The last time I discussed VC industry guidelines was in 2004, when a group proposed standardized portfolio valuation/performance metrics and best practices. It was a well-meaning effort, but ultimately toothless because not even its designers – both GPs and LPs – would commit to adoption.
So it was with a healthy dose of skepticism yesterday that I spoke with venture capitalist Pascal Levensohn, chair of a group that today released a whitepaper about the basic responsibilities of VC-backed company directors: ASimpleGuideReleaseVersion.pdf
The paper’s basic premise is that VC-backed boards are particularly prone to dysfunction, due to: (1) Conflicting interests; (2) The regular addition of new board members following financing rounds; and (3) The likely presence of inexperienced members like first-time entrepreneurs, junior VCs or independent directors with strong domain knowledge but no background on VC-backed boards. Moreover, what happens if one high-profile VC is on a board with a bunch of lower-profile VCs. Does the high-profile guy always get his way, because the others don’t want to lose out on the opportunity to continue co-investing?
The whitepaper addresses these issues in broad strokes, with the understanding that each company is different (it also acknowledges that its recommendations are most applicable for expansion-to-later stage companies). But the general guidelines are as follows: First, the board should designate a member responsible for educating new and existing directors about their responsibilities and for implementing the guidelines. This can be a VC or someone else. Those general responsibilities are detailed in the whitepaper (basics like attendance, confidentiality, not using PDAs, etc.), and should be distributed to new directors before their initial board meeting.

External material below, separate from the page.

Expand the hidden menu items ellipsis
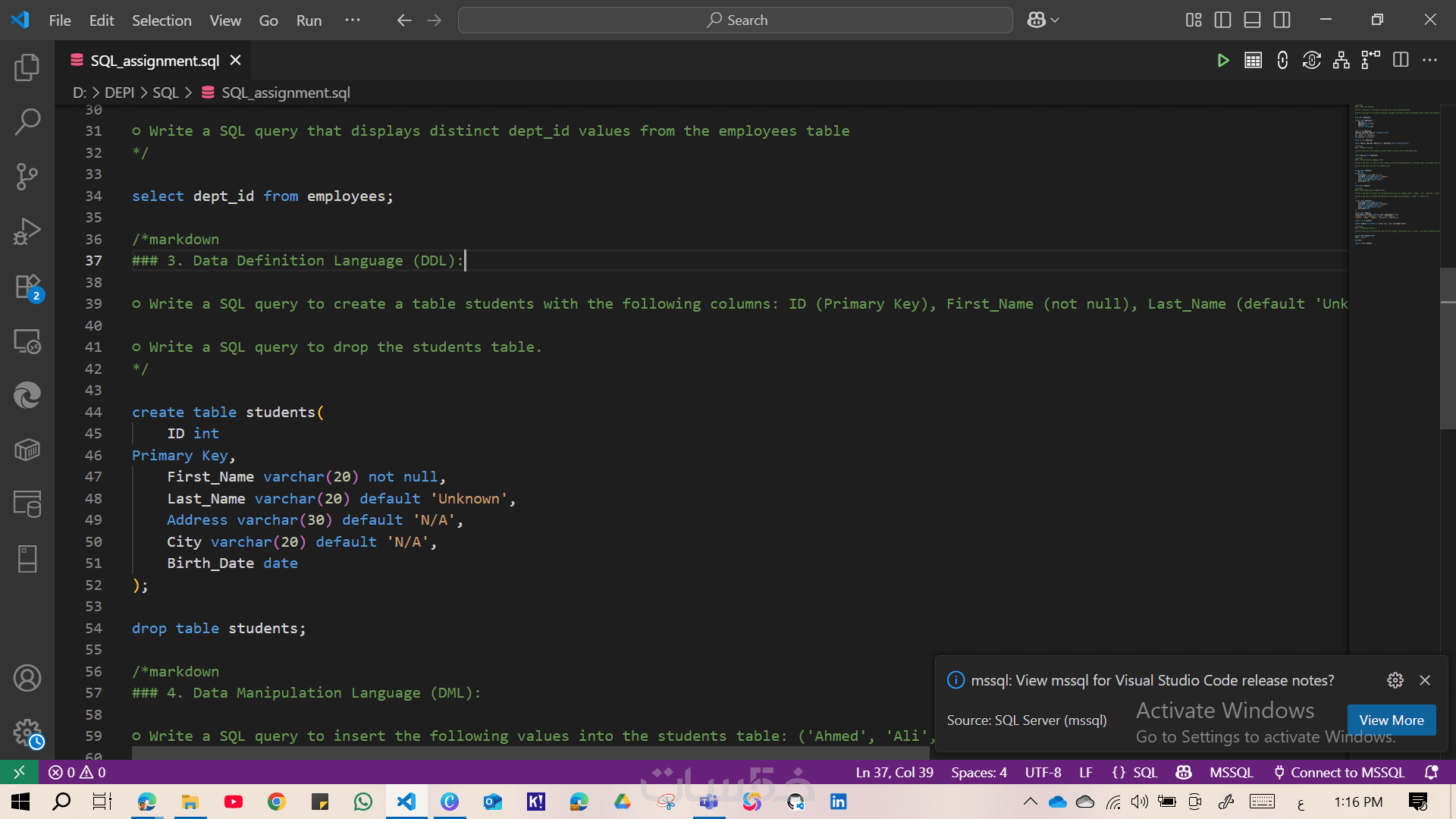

The next two strokes are more interesting, because they both involve evaluation. The first evaluation is a self-review, where board members should annually fill out answers to a set of questions set out in the white paper (should be a formal board agenda item). Examples of questions include: “Consistently read the material in advance of the meeting?” and “Communicated with fellow directors as needed regarding alignment of interests?” A review of the prior year’s self-review also is recommended. Next, the board is encouraged to engage in a thorough peer review process, which also is laid out in the whitepaper. The idea here is to generate feedback and to possibly provide a safe forum for the airing of grievances.
All in all, a good framework. But back to my initial skepticism. Is anyone actually going to implement them?
The preliminary answer, thankfully, seems to be “yes.” Every firm represented on the board is actively advocating that their expansion-to-later-stage portfolio company boards adopt the guidelines, with some already having done so. Levensohn, for example, says that portfolio company ReconNex already has approved the measures, while both Veraz Networks and Ubicom will vote on them in upcoming meetings. Veraz approval is a sure bet, given that its board also includes working group members Kleiner Perkins and Norwest Venture Partners. (Update: KP is not on the Veraz board, but is an investor).
The paper also has been endorsed by the Western Association of Venture Capitalists, the Israel Venture Association and the Women’s Technology Cluster. The NVCA has been actively observing the initiative – and “wholeheartedly supported its formation – but with withhold endorsement until seeing what happens when the guidelines are actually implemented.